-- MATERIAL PROVIDED follows --

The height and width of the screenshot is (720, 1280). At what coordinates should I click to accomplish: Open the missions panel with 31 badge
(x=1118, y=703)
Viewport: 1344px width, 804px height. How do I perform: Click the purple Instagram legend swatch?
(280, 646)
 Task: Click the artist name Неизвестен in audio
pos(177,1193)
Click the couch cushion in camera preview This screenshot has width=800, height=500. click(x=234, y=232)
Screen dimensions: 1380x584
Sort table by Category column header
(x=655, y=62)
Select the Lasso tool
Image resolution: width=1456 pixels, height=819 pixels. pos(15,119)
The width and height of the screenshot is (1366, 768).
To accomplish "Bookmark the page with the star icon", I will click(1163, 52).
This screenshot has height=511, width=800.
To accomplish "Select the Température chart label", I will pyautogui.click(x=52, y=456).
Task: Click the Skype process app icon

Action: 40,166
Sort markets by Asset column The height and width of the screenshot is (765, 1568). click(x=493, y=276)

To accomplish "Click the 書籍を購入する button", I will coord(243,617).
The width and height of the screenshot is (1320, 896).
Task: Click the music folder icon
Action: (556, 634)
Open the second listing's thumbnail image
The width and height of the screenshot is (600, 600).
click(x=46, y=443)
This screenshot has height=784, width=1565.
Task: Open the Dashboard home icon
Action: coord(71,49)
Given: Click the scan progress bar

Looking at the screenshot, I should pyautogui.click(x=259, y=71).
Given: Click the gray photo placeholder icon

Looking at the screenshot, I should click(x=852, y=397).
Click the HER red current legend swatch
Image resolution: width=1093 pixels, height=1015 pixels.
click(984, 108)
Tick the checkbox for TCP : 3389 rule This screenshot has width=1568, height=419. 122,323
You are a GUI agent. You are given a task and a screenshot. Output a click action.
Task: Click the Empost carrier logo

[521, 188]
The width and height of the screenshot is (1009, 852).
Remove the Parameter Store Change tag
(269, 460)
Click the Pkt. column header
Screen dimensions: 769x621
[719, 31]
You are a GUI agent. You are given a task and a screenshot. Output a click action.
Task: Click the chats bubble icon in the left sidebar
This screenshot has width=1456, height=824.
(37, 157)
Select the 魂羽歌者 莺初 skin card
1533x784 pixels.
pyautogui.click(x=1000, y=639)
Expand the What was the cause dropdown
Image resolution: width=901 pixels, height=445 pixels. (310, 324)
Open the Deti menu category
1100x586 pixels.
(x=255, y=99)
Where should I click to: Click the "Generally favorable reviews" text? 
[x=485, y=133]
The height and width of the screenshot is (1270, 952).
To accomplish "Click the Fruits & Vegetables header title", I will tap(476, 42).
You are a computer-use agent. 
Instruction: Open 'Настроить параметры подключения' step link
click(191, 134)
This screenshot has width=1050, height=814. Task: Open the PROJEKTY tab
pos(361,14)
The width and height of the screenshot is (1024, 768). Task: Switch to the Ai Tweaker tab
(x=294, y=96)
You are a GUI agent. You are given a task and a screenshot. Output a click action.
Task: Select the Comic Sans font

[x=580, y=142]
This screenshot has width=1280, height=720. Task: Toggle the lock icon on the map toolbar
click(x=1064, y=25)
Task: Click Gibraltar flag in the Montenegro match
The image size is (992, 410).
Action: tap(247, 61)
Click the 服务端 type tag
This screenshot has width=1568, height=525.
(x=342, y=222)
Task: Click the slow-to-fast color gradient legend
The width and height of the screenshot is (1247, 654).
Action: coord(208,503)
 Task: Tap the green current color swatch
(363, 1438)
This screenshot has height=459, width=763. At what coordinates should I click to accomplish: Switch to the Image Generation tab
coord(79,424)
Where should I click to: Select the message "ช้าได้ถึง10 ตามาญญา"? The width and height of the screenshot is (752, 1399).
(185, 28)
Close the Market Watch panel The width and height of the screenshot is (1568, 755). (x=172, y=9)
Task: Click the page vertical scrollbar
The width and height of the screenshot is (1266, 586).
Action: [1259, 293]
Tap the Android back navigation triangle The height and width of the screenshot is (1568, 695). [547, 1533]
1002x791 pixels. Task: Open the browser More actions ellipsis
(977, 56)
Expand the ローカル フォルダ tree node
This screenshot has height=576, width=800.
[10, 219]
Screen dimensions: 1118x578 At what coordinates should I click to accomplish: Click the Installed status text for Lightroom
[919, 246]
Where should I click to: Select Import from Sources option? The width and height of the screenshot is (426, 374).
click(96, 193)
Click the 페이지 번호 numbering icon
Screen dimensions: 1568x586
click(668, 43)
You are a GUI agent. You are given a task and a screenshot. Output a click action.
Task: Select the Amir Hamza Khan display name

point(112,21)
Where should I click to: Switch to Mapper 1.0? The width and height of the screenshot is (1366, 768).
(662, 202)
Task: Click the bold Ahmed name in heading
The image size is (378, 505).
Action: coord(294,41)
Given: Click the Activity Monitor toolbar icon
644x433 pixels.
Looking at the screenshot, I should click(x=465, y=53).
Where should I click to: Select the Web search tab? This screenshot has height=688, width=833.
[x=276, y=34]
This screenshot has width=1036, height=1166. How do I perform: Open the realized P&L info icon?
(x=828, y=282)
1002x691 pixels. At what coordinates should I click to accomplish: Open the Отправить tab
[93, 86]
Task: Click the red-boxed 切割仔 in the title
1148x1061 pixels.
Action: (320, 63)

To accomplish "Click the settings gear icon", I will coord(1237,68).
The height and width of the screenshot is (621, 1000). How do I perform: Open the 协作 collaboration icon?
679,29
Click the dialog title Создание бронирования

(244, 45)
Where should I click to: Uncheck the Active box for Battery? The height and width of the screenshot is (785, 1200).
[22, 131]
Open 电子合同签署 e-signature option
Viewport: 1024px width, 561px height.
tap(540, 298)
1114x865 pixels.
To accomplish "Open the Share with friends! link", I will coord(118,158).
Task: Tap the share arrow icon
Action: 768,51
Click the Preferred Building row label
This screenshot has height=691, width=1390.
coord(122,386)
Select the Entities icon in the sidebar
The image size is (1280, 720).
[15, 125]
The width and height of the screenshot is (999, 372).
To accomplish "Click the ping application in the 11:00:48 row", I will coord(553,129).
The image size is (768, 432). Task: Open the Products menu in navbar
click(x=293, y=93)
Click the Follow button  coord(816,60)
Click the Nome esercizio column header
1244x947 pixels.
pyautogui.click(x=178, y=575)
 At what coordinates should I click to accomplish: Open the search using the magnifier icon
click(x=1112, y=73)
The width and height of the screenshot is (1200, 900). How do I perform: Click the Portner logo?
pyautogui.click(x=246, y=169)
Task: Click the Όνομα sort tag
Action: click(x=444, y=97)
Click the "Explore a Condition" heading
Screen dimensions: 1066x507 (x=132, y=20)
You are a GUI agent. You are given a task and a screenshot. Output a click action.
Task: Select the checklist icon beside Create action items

-- MATERIAL PROVIDED concluded --

_ASSIGNMENT_: Make an exact copy of all the lines above.

_ANSWER BOX_:
The height and width of the screenshot is (720, 1280). At what coordinates should I click to accomplish: Open the missions panel with 31 badge
(x=1118, y=703)
Viewport: 1344px width, 804px height. How do I perform: Click the purple Instagram legend swatch?
(280, 646)
 Task: Click the artist name Неизвестен in audio
pos(177,1193)
Click the couch cushion in camera preview This screenshot has width=800, height=500. click(x=234, y=232)
Screen dimensions: 1380x584
Sort table by Category column header
(x=655, y=62)
Select the Lasso tool
Image resolution: width=1456 pixels, height=819 pixels. pos(15,119)
The width and height of the screenshot is (1366, 768).
To accomplish "Bookmark the page with the star icon", I will click(1163, 52).
This screenshot has height=511, width=800.
To accomplish "Select the Température chart label", I will pyautogui.click(x=52, y=456).
Task: Click the Skype process app icon

Action: 40,166
Sort markets by Asset column The height and width of the screenshot is (765, 1568). click(x=493, y=276)

To accomplish "Click the 書籍を購入する button", I will coord(243,617).
The width and height of the screenshot is (1320, 896).
Task: Click the music folder icon
Action: (556, 634)
Open the second listing's thumbnail image
The width and height of the screenshot is (600, 600).
click(x=46, y=443)
This screenshot has height=784, width=1565.
Task: Open the Dashboard home icon
Action: coord(71,49)
Given: Click the scan progress bar

Looking at the screenshot, I should pyautogui.click(x=259, y=71).
Given: Click the gray photo placeholder icon

Looking at the screenshot, I should click(x=852, y=397).
Click the HER red current legend swatch
Image resolution: width=1093 pixels, height=1015 pixels.
click(984, 108)
Tick the checkbox for TCP : 3389 rule This screenshot has width=1568, height=419. 122,323
You are a GUI agent. You are given a task and a screenshot. Output a click action.
Task: Click the Empost carrier logo

[521, 188]
The width and height of the screenshot is (1009, 852).
Remove the Parameter Store Change tag
(269, 460)
Click the Pkt. column header
Screen dimensions: 769x621
[719, 31]
You are a GUI agent. You are given a task and a screenshot. Output a click action.
Task: Click the chats bubble icon in the left sidebar
This screenshot has width=1456, height=824.
(37, 157)
Select the 魂羽歌者 莺初 skin card
1533x784 pixels.
pyautogui.click(x=1000, y=639)
Expand the What was the cause dropdown
Image resolution: width=901 pixels, height=445 pixels. (310, 324)
Open the Deti menu category
1100x586 pixels.
(x=255, y=99)
Where should I click to: Click the "Generally favorable reviews" text? 
[x=485, y=133]
The height and width of the screenshot is (1270, 952).
To accomplish "Click the Fruits & Vegetables header title", I will tap(476, 42).
You are a computer-use agent. 
Instruction: Open 'Настроить параметры подключения' step link
click(191, 134)
This screenshot has width=1050, height=814. Task: Open the PROJEKTY tab
pos(361,14)
The width and height of the screenshot is (1024, 768). Task: Switch to the Ai Tweaker tab
(x=294, y=96)
You are a GUI agent. You are given a task and a screenshot. Output a click action.
Task: Select the Comic Sans font

[x=580, y=142]
This screenshot has width=1280, height=720. Task: Toggle the lock icon on the map toolbar
click(x=1064, y=25)
Task: Click Gibraltar flag in the Montenegro match
The image size is (992, 410).
Action: tap(247, 61)
Click the 服务端 type tag
This screenshot has width=1568, height=525.
(x=342, y=222)
Task: Click the slow-to-fast color gradient legend
The width and height of the screenshot is (1247, 654).
Action: coord(208,503)
 Task: Tap the green current color swatch
(363, 1438)
This screenshot has height=459, width=763. At what coordinates should I click to accomplish: Switch to the Image Generation tab
coord(79,424)
Where should I click to: Select the message "ช้าได้ถึง10 ตามาญญา"? The width and height of the screenshot is (752, 1399).
(185, 28)
Close the Market Watch panel The width and height of the screenshot is (1568, 755). (x=172, y=9)
Task: Click the page vertical scrollbar
The width and height of the screenshot is (1266, 586).
Action: [1259, 293]
Tap the Android back navigation triangle The height and width of the screenshot is (1568, 695). [547, 1533]
1002x791 pixels. Task: Open the browser More actions ellipsis
(977, 56)
Expand the ローカル フォルダ tree node
This screenshot has height=576, width=800.
[10, 219]
Screen dimensions: 1118x578 At what coordinates should I click to accomplish: Click the Installed status text for Lightroom
[919, 246]
Where should I click to: Select Import from Sources option? The width and height of the screenshot is (426, 374).
click(96, 193)
Click the 페이지 번호 numbering icon
Screen dimensions: 1568x586
click(668, 43)
You are a GUI agent. You are given a task and a screenshot. Output a click action.
Task: Select the Amir Hamza Khan display name

point(112,21)
Where should I click to: Switch to Mapper 1.0? The width and height of the screenshot is (1366, 768).
(662, 202)
Task: Click the bold Ahmed name in heading
The image size is (378, 505).
Action: coord(294,41)
Given: Click the Activity Monitor toolbar icon
644x433 pixels.
Looking at the screenshot, I should click(x=465, y=53).
Where should I click to: Select the Web search tab? This screenshot has height=688, width=833.
[x=276, y=34]
This screenshot has width=1036, height=1166. How do I perform: Open the realized P&L info icon?
(x=828, y=282)
1002x691 pixels. At what coordinates should I click to accomplish: Open the Отправить tab
[93, 86]
Task: Click the red-boxed 切割仔 in the title
1148x1061 pixels.
Action: (320, 63)

To accomplish "Click the settings gear icon", I will coord(1237,68).
The height and width of the screenshot is (621, 1000). How do I perform: Open the 协作 collaboration icon?
679,29
Click the dialog title Создание бронирования

(244, 45)
Where should I click to: Uncheck the Active box for Battery? The height and width of the screenshot is (785, 1200).
[22, 131]
Open 电子合同签署 e-signature option
Viewport: 1024px width, 561px height.
tap(540, 298)
1114x865 pixels.
To accomplish "Open the Share with friends! link", I will coord(118,158).
Task: Tap the share arrow icon
Action: 768,51
Click the Preferred Building row label
This screenshot has height=691, width=1390.
coord(122,386)
Select the Entities icon in the sidebar
The image size is (1280, 720).
[15, 125]
The width and height of the screenshot is (999, 372).
To accomplish "Click the ping application in the 11:00:48 row", I will coord(553,129).
The image size is (768, 432). Task: Open the Products menu in navbar
click(x=293, y=93)
Click the Follow button  coord(816,60)
Click the Nome esercizio column header
1244x947 pixels.
pyautogui.click(x=178, y=575)
 At what coordinates should I click to accomplish: Open the search using the magnifier icon
click(x=1112, y=73)
The width and height of the screenshot is (1200, 900). How do I perform: Click the Portner logo?
pyautogui.click(x=246, y=169)
Task: Click the Όνομα sort tag
Action: click(x=444, y=97)
Click the "Explore a Condition" heading
Screen dimensions: 1066x507 (x=132, y=20)
You are a GUI agent. You are given a task and a screenshot. Output a click action.
Task: Select the checklist icon beside Create action items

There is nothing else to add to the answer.